━━━ Records to process ━━━

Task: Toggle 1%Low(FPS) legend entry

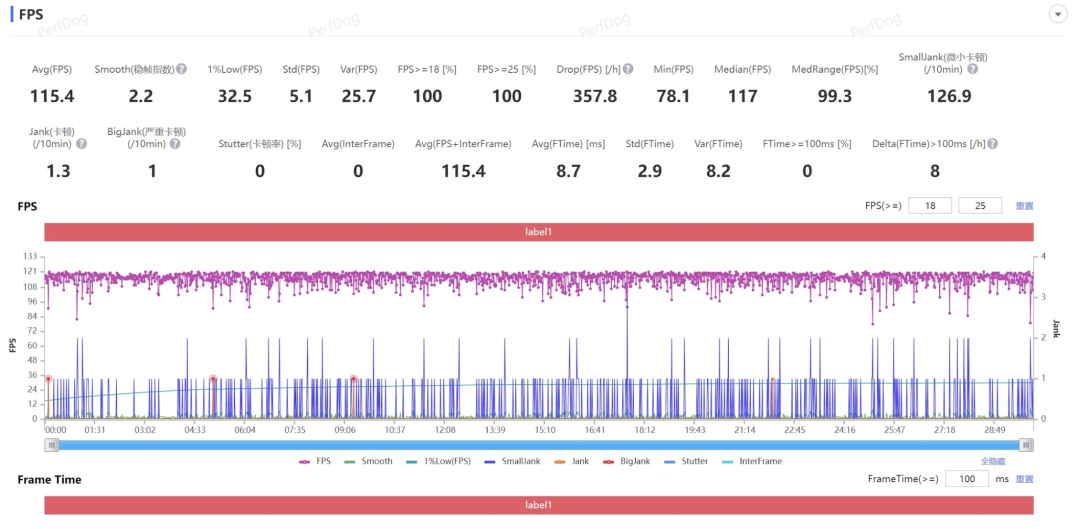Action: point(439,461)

━━━
━━━ Records to process ━━━

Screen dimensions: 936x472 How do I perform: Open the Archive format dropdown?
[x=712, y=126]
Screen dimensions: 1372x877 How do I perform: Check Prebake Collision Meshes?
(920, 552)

━━━

• **Set exercise**
Extract every line of the listing above that contains the string "Screen", treating uppercase and lowercase letters as distinct.

• **Result of this exercise**
Screen dimensions: 936x472 How do I perform: Open the Archive format dropdown?
Screen dimensions: 1372x877 How do I perform: Check Prebake Collision Meshes?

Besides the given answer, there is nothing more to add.